Disciplines

The development of a new capacity or ability requires practice. As the young musician on the streets of New York was told when inquiring of a native about how one gets to Carnegie Hall, it takes, “Practice, practice, practice.”

We will have to practice if we are going to become masters at conflict resolution.

On this site I will introduce to you ten disciplines which I have found to be very helpful in mastering the skills of Creative Conflict Resolution. It is my hope to go into them in greater depth in a future volume, but for now it is important that you understand that much of what I have to say may not make any sense to you if you do not have a personal experience of what I am talking about. For this reason it is essential that you at least try each of these disciplines. Indeed it is only with persistent effort that you will find the benefits that they promise.

[These Disciplines are spelled out in the Appendix of the book, Just Conflict: Transformation through Resolution. A pdf of the book can be found here. The Appendix starts on page 382.]

There is a series of YouTube videos that introduce the Disciplines. They are available from the links below.

The Mindfulness Disciplines: the first five disciplines are practices which build simple awareness [click the title to follow the link].

Introduction

  1. Bothers Me Log
  2. Anger Workout
  3. Cultivating Critical Feedback
  4. Suspending Self-Soothing
  5. Self Care Routine

The Practical Disciplines: the second five disciplines are techniques to be used in specific circumstance to solve problems and create a desired outcome.

Introduction to the Practical Disciplines

  1. ACE – Anticipate, Create, Evaluate
  2. Statement of Accountability
  3. Apology and Forgiveness
  4. JustConflict: Framework for Creative Conflict Resolution
  5. Making Durable Agreements

In the book, Living Deeply members of the staff of the Institute for Noetic Sciences share their discovery that all personal growth disciplines have what they call the “four essential elements of transformative practice.” I recommend the book to those who want to go more deeply into a broad range of transformative practices, but, for now, I just want to highlight the four elements to set the stage for the disciplines of Creative Conflict Resolution.

Intention: All practices or disciplines have a quality of intentionality.
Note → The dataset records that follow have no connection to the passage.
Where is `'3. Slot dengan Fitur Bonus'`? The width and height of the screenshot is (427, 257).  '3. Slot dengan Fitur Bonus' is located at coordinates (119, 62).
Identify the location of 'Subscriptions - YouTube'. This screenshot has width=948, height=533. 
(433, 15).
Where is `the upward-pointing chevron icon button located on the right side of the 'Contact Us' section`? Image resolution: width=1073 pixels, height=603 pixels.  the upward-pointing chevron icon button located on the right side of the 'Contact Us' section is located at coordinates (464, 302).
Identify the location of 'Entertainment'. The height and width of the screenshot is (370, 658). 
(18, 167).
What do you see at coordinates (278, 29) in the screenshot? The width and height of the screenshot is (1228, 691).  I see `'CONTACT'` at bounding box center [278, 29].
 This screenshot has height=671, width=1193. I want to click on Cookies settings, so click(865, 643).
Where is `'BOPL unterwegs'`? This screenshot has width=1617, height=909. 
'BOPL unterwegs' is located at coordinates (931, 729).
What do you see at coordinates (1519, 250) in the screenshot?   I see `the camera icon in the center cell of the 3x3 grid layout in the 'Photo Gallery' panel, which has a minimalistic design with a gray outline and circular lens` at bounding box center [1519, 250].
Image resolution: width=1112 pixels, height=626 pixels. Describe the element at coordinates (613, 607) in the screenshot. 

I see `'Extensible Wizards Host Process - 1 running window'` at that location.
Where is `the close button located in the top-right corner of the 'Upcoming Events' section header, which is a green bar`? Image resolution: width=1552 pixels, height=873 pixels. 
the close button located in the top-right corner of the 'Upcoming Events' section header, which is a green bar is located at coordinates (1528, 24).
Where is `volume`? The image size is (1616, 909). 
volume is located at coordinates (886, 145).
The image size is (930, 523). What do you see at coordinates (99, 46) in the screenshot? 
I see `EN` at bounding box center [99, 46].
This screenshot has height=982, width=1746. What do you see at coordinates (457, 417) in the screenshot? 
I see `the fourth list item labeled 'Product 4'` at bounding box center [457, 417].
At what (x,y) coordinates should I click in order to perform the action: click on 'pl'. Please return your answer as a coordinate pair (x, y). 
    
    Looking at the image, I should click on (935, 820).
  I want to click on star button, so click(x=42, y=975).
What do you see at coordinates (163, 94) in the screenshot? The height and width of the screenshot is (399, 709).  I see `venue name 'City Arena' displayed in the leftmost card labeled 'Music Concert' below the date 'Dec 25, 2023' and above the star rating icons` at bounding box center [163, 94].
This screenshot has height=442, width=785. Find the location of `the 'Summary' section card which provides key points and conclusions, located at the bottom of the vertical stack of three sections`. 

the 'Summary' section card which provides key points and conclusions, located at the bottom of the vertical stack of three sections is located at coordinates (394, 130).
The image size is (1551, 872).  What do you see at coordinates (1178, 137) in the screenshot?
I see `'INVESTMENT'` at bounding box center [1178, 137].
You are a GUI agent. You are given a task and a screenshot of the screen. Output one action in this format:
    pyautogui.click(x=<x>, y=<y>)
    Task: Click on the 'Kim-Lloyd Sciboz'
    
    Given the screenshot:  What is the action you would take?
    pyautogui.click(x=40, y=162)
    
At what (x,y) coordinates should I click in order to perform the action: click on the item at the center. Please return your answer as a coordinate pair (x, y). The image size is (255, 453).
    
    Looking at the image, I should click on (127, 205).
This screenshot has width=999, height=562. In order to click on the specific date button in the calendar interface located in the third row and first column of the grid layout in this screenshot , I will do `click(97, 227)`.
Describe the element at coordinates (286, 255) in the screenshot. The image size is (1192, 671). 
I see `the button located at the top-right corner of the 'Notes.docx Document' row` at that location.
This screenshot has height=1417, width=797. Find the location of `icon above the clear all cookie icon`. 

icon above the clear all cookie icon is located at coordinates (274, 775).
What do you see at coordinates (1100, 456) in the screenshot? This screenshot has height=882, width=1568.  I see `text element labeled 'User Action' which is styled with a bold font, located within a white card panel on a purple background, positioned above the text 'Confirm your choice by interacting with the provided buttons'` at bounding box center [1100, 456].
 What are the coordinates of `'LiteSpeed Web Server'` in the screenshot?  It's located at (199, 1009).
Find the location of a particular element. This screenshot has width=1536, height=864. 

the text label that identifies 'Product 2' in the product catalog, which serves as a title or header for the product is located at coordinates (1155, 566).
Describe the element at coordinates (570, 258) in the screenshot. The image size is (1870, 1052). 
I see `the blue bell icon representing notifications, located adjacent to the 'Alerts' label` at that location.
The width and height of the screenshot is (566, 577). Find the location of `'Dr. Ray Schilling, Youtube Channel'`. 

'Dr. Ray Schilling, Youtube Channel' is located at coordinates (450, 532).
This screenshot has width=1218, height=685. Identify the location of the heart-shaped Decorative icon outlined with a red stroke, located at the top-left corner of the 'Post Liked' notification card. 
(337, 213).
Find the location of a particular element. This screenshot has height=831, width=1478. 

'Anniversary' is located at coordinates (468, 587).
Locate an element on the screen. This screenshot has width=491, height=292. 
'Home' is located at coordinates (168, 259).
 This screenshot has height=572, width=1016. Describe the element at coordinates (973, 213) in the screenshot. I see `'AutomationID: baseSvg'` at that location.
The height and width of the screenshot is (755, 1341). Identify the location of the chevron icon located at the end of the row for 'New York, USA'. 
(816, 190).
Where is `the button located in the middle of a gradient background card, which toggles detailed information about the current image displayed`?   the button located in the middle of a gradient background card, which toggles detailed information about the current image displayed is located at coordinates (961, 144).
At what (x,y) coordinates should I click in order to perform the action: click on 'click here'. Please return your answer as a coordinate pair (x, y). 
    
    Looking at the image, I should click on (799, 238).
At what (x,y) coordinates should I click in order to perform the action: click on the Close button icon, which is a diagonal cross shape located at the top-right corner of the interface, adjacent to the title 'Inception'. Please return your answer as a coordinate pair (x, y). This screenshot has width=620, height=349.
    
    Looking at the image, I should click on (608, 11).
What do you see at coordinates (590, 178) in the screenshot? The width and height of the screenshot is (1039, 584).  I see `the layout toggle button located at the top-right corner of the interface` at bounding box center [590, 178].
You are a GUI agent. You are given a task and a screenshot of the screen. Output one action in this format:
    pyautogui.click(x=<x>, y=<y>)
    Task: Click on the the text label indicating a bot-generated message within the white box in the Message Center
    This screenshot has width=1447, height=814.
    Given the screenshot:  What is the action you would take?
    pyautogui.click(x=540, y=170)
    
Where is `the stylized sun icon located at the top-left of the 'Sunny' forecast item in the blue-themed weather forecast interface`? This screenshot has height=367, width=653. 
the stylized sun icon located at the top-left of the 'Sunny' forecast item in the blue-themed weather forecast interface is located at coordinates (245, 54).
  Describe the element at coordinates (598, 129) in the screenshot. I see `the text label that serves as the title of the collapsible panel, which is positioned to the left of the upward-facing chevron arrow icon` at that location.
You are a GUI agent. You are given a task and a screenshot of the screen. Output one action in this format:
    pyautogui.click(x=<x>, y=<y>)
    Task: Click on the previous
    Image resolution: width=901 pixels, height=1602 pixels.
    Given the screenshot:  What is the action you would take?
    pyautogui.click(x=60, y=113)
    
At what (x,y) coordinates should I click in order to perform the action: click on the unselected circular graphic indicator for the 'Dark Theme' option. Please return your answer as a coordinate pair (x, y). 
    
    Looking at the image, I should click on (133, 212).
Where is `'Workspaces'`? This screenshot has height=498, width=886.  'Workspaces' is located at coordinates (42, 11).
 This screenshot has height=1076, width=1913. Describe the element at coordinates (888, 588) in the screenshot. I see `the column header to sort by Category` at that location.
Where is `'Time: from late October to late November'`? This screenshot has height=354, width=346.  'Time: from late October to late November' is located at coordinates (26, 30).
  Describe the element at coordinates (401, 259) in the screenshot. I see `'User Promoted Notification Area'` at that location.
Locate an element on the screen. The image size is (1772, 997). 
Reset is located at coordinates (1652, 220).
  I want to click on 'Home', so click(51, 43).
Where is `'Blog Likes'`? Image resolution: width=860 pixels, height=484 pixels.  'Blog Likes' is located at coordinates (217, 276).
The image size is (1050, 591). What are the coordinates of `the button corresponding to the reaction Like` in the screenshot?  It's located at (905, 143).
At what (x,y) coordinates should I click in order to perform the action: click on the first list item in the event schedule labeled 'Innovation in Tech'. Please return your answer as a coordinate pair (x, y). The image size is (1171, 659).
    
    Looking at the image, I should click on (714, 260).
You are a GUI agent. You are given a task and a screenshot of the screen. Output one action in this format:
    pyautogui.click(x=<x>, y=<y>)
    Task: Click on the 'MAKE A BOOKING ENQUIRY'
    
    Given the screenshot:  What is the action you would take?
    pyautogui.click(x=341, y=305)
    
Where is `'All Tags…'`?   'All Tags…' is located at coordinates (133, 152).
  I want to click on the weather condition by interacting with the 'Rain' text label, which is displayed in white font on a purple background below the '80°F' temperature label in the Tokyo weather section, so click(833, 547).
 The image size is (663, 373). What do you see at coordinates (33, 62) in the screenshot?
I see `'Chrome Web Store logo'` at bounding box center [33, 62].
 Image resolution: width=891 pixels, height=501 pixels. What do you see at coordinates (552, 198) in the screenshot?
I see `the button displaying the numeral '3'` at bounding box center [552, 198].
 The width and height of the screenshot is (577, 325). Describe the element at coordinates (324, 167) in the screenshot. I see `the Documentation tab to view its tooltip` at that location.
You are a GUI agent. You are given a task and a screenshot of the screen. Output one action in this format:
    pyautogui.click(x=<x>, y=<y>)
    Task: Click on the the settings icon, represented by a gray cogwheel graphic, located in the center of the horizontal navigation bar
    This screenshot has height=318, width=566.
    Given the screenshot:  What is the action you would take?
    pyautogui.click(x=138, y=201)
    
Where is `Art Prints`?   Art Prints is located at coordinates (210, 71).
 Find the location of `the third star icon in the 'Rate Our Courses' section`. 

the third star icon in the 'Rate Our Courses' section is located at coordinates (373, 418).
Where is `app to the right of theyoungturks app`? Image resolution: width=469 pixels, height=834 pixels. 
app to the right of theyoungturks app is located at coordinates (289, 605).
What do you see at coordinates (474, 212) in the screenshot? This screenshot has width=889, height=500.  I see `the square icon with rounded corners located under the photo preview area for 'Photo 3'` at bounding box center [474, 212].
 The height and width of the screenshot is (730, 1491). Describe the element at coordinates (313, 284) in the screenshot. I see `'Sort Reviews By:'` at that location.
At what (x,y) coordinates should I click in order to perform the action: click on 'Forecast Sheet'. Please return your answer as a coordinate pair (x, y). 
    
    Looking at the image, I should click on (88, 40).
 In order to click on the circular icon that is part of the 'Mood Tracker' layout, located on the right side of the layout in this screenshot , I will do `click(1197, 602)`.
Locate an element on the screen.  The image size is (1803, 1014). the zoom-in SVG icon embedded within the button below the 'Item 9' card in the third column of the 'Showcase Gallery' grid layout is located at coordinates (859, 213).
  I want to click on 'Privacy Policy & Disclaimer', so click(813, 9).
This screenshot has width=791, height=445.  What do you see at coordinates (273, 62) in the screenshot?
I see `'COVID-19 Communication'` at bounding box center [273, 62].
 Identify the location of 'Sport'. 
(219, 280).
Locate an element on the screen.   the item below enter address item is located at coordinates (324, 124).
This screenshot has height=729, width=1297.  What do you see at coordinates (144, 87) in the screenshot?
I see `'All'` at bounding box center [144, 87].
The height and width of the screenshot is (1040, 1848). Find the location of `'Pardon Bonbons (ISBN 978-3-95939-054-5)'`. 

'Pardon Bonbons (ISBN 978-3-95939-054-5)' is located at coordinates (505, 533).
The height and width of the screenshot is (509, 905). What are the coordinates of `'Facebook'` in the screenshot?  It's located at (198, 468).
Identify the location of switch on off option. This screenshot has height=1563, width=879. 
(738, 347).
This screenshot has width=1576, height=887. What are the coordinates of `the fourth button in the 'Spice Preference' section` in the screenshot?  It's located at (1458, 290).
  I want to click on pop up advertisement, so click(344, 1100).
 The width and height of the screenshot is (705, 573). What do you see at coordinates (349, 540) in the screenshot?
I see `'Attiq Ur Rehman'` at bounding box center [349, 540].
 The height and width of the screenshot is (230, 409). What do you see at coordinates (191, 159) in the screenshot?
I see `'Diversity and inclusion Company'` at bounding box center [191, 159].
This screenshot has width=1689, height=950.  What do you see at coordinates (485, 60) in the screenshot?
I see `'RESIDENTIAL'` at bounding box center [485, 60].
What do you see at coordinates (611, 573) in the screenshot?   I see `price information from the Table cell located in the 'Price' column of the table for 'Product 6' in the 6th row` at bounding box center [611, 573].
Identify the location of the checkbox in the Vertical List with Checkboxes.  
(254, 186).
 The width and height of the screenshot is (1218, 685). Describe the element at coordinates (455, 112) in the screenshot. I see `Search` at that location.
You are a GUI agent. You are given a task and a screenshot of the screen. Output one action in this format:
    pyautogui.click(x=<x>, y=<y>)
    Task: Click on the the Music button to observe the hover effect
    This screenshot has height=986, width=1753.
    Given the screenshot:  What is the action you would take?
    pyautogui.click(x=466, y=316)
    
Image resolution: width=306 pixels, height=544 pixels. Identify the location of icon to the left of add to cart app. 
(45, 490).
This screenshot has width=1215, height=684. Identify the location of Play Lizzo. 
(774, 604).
We enter into them with an intention to have some quality of our lives be different. If we do not actively will that change, we won’t change.

Attention: We will have to pay attention…close attention…attending to things we haven’t noticed before. We will not create transformation in our lives without focusing.

Repetition: Getting it right once is not going to be the end of it. We will have to do it over and over and over. We will have continue to do it until it becomes second nature…to where it becomes not just something we are doing but an aspect of who we are.

Guidance: We will not know best how to do this all on our own. We have to be able to ask for help and then accept the guidance we are offered. Others have gone before and learned some things which will make this more easily available to us if we simply open ourselves to their guidance. But there is another source of guidance which comes from within. We have an inner knowing which can also guide us.